Ion Channel Defects Cause Hyperexcitability in Huntington's Disease Skeletal Muscle

Huntington's disease is a progressive and fatal degenerative disorder with devastating cognitive and motor defects. It is estimated to afflict 5.70 per 100,000 individuals. The motor defects include chorea (irregular jerky movements), rigidity, and dystonia (atypical tonicity often resulting in abnormal positioning of the head and limbs). The disease is caused by an expanded CAG repeat in the huntingtin gene and is one of several trinucleotide repeat disorders. Although the huntingtin gene is widely expressed throughout the body, it is generally believed that the defects of the disease are the result of neurodegeneration. However, no previous study has examined the membrane properties that control contraction in Huntington's disease muscle. We show defects in ex vivo adult skeletal muscle from the R6/2 transgenic mouse model of Huntington's disease. All the results are compared to muscle from wild-type age-matched littermates. Using two intracellular microelectrodes we demonstrate that action potentials in diseased fibers are more easily-triggered and prolonged. Furthermore, some action potentials in the diseased fibers self-trigger. These defects occur because of decreased currents through ClC-1 chloride channels and inward rectifying potassium (Kir) channels.
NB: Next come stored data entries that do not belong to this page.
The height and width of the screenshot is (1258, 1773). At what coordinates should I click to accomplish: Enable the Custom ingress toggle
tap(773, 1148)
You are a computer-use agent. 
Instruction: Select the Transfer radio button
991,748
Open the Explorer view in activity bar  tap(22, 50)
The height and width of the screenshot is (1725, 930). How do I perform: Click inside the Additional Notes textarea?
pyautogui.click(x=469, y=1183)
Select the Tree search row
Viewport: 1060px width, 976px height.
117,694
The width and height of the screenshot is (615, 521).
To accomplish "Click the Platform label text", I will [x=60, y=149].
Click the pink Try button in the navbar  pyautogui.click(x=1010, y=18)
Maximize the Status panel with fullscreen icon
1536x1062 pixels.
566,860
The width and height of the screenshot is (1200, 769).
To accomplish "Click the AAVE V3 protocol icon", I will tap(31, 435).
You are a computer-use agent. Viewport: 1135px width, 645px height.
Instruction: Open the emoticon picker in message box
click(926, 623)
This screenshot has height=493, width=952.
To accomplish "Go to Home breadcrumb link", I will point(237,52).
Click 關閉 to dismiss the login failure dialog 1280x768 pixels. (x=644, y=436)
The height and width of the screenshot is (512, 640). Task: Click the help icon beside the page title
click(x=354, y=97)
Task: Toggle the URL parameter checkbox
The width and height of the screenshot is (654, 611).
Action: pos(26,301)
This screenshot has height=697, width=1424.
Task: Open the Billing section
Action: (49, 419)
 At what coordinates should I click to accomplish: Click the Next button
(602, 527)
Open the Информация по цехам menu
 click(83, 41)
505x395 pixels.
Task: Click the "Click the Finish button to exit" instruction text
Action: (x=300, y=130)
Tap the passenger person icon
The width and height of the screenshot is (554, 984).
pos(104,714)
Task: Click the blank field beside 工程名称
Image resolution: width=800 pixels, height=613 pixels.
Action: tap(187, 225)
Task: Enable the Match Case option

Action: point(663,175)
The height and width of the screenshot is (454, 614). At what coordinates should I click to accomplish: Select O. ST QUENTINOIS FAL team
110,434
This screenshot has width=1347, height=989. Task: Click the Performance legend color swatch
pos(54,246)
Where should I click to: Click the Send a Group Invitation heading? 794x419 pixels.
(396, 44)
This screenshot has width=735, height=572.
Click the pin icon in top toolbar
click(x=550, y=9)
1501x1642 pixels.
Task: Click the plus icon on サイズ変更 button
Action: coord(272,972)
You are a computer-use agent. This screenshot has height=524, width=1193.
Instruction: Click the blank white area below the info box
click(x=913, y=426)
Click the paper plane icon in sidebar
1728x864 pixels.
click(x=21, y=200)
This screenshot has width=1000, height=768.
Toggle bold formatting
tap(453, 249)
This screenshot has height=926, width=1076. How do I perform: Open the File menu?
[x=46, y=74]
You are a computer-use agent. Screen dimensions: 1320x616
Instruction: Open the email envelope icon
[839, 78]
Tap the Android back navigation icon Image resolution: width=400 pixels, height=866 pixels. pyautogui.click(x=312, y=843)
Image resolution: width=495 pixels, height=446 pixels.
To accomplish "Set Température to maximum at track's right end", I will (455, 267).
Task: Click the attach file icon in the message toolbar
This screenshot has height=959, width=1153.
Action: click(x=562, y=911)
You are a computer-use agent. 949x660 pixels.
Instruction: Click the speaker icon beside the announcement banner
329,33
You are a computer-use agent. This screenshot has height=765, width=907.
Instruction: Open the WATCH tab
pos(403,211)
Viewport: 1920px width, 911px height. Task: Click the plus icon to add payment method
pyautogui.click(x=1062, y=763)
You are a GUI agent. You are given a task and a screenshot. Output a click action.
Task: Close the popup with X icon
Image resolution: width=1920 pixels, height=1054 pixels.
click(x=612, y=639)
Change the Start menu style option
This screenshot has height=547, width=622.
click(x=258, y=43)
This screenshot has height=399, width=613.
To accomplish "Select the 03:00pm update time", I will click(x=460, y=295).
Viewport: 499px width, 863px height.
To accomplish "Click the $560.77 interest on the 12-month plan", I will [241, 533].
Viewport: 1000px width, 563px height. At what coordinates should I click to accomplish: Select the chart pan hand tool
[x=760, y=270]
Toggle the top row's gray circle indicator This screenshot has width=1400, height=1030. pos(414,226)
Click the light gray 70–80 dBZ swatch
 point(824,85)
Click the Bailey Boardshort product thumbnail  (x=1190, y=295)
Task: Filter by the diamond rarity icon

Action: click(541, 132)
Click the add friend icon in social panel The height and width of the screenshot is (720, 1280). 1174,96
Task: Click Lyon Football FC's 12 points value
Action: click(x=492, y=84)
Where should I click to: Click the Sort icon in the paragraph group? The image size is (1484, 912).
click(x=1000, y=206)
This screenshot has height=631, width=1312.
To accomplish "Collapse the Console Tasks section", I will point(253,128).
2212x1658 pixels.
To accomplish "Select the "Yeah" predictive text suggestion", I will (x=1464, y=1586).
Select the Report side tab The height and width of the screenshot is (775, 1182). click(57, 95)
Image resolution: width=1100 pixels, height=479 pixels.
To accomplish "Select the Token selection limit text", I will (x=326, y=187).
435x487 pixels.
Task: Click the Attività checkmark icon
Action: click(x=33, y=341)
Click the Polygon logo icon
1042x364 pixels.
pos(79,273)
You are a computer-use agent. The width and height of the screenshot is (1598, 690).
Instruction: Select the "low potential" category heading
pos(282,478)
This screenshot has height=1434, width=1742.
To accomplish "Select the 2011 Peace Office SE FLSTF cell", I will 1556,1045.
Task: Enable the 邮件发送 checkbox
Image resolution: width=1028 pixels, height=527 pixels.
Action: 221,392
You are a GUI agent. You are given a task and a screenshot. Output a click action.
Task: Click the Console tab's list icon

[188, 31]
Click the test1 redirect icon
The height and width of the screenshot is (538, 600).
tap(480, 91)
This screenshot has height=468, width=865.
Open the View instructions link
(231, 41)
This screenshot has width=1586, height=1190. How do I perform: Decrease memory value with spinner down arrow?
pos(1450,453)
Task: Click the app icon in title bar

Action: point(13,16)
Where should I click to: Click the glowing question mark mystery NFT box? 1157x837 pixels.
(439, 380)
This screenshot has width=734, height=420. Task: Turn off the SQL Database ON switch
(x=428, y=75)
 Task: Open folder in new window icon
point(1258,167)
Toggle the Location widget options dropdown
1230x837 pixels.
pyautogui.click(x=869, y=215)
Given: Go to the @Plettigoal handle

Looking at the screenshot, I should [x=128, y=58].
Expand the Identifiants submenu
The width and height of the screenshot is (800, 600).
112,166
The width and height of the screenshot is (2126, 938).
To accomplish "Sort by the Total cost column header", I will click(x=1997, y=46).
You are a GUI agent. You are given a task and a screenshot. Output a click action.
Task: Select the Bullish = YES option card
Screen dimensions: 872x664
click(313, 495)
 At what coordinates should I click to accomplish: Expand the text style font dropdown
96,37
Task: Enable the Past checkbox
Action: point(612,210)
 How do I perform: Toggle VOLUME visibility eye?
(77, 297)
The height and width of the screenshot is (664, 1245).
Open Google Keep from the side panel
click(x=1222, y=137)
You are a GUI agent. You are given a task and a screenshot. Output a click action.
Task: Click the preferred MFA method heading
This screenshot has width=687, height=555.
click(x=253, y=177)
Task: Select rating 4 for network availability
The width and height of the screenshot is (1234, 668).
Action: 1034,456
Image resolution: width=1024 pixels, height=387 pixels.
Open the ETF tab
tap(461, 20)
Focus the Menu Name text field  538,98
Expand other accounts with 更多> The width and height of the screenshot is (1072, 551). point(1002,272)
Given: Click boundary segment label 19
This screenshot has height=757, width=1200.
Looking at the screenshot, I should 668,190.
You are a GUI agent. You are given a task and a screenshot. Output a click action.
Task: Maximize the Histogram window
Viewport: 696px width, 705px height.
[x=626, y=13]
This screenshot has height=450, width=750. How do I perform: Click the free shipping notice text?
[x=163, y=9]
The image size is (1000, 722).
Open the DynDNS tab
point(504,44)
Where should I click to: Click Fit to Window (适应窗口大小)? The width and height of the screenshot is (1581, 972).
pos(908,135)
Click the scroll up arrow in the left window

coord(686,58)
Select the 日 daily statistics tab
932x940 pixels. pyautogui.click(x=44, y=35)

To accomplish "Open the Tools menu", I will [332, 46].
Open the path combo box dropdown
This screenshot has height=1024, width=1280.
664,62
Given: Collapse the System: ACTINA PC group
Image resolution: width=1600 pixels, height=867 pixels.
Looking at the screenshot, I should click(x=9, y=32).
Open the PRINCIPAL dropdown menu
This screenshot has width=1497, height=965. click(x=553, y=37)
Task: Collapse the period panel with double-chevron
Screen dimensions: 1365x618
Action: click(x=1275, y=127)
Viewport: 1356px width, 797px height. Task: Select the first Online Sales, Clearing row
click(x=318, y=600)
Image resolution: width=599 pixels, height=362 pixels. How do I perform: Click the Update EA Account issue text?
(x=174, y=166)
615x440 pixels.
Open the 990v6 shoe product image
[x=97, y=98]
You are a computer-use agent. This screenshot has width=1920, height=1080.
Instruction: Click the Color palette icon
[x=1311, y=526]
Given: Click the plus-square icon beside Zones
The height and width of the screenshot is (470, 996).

Consistent with this, analysis with real time quantitative RT-PCR shows reduced levels of the normal mature mRNA for Clcn1 (gene for ClC-1) and Kcnj2 (gene for Kir2.1) in diseased muscle. We also found a nearly 3-fold increase in the proportion of aberrantly spliced Clcn1 mRNA (containing exon 7a) in disease muscle. A similar disruption of mRNA splicing has been shown to cause a decrease in ClC-1 expression in myotonic dystrophy type 1, another trinucleotide repeat disorder. The defects we found in the disease muscle cause a striking hyperexcitability. The resulting involuntary and prolonged contractions may help explain the chorea, rigidity, and dystonia that characterize Huntington's disease.